A aposta de $79B da Paramount na Warner está alimentando um desastre de dívida?

A aposta de $79B da Paramount na Warner está alimentando um desastre de dívida?
Devesh Kumar
03 de mar. de 2026, 16:48 PM

O acordo de $110 billion da Paramount com a Warner Bros. Discovery promete dominar Hollywood, mas $79 billion em dívida faz Wall Street questionar se isso é uma consolidação genial ou uma casa de cartas financeira prestes a desabar.

A Paramount Global e a Skydance Media fecharam a aquisição da Warner Bros. Discovery a $31 por ação, superando a Netflix em uma disputa de lances de alto risco.

O novo titã do entretenimento teria 200 million assinantes de streaming, 30 filmes por ano e franquias de grande sucesso como DC Comics ao lado de Top Gun. O CEO da Paramount, David Ellison, chama isso de "transformador."

As agências de classificação de risco não compram o discurso: já rebaixaram as notas para o território junk.

Sinergias atraem, mas a dívida se impõe

A proposta é simples: fundir o Paramount+ com o HBO Max, cortar custos redundantes e criar um gigante de streaming para disputar com Disney e Amazon.

A administração promete $6 billion em economias anuais por meio de plataformas tecnológicas compartilhadas e eficiências de back-office.

Redes a cabo como CBS e CNN gerariam fluxo de caixa estável para honrar a dívida, enquanto direitos esportivos e jornalismo ajudam a reter assinantes.

Laurent Yoon, da Bernstein, disse que, embora a alavancagem suba para 6x EBITDA, os fluxos de caixa combinados poderiam suportar isso se o streaming finalmente se tornar lucrativo.

Os números desenham um quadro severo. Antes do acordo, a Paramount tinha uma dívida gerenciável. Após a fusão, a dívida líquida salta para $79 billion, com dívida bruta alcançando $93 billion.

A Paramount pagou à Netflix a taxa de rescisão de $2.8 billion para garantir o acordo, com fechamento previsto para Q3 2026.

Os spreads de títulos se alargaram dramaticamente à medida que investidores precificam o risco de execução.

Avisos de analistas: cortes de empregos, riscos regulatórios e aperto de caixa

Wall Street se divide entre otimistas que apostam nas sinergias de custo e céticos que enxergam uma armadilha de dívida.

Os rebaixamentos da Fitch e da Moody's sinalizam problemas à frente. "O fluxo de caixa livre continua pressionado em um setor de mídia competitivo", alertou a Fitch.

Paolo Pescatore, da PP Foresight, questiona o custo humano:

"Fusões impulsionam margens de curto prazo, mas matam a moral dos funcionários e a produção criativa."

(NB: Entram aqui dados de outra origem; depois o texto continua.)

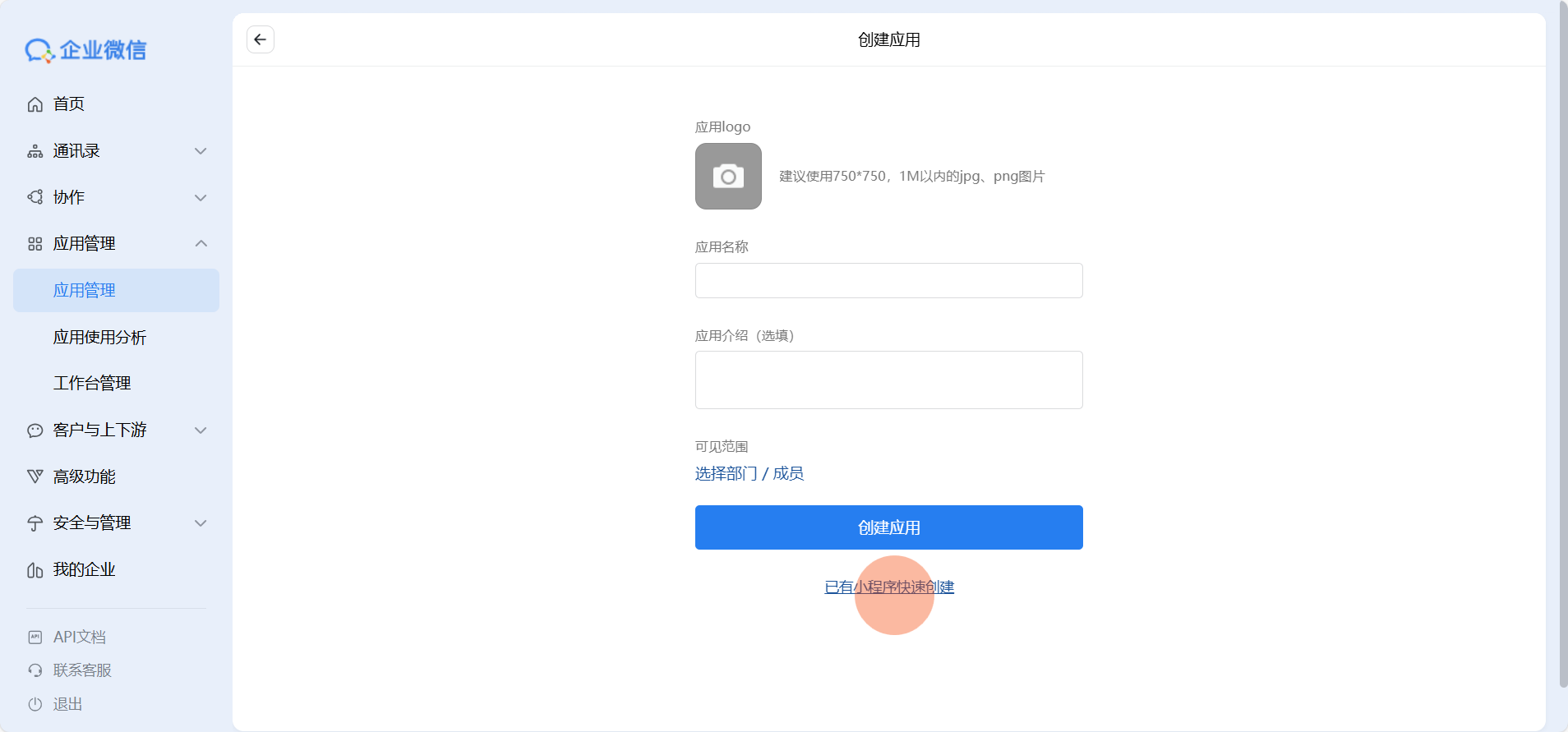Collapse the 应用管理 section chevron
1568x732 pixels.
[x=201, y=244]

Os obstáculos regulatórios são significativos. A senadora Elizabeth Warren chamou a fusão de "desastre" para os consumidores, enquanto o escrutínio da FCC pode prolongar a aprovação além do enfrentado pela oferta da Netflix.

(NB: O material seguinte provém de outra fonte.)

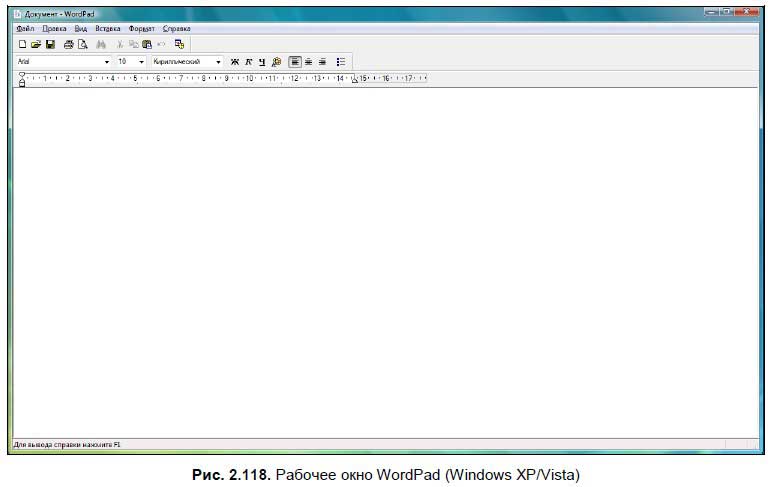The width and height of the screenshot is (770, 487).
Task: Click the Open file folder icon
Action: pyautogui.click(x=35, y=45)
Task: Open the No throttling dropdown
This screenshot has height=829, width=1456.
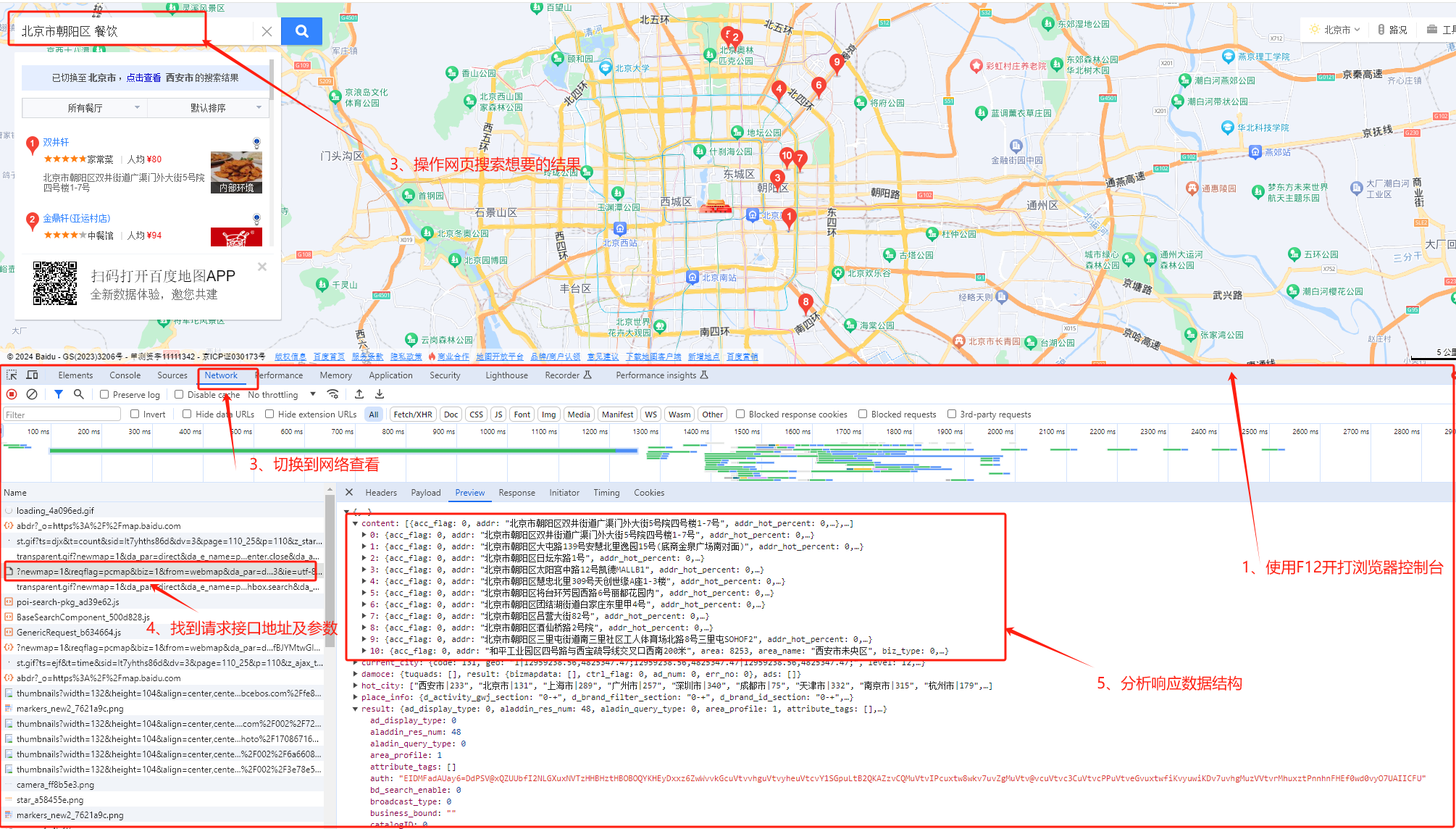Action: point(282,395)
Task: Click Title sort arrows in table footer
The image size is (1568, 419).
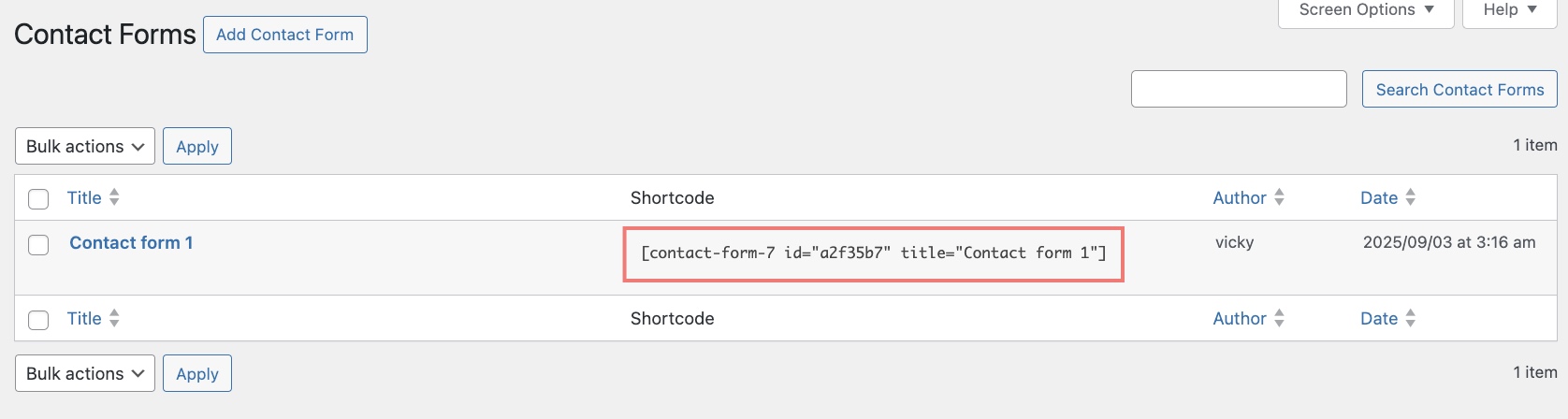Action: pos(114,318)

Demissões por operações sobrepostas atingiriam milhares em Los Angeles e New York, a próxima rodada de dor pós-greve de Hollywood.

As ações da Paramount subiram 20% inicialmente com as esperanças do acordo, mas a realidade está se impondo.

A desalavancagem torna-se prioridade número um, potencialmente forçando vendas de ativos ou menos filmes de grande orçamento.

A Warner Bros. Discovery registrou ganho modesto como alvo de aquisição, mas os investidores observam com cautela o fardo da dívida.

O status junk acabará com a fusão dos sonhos de Hollywood?

As sinergias soam bem no papel, mas $79 billion em dívida durante a era de queima de caixa do streaming testa até os balanços mais otimistas.

Wall Street quer provas de que essa aposta compensa antes que os créditos rolem.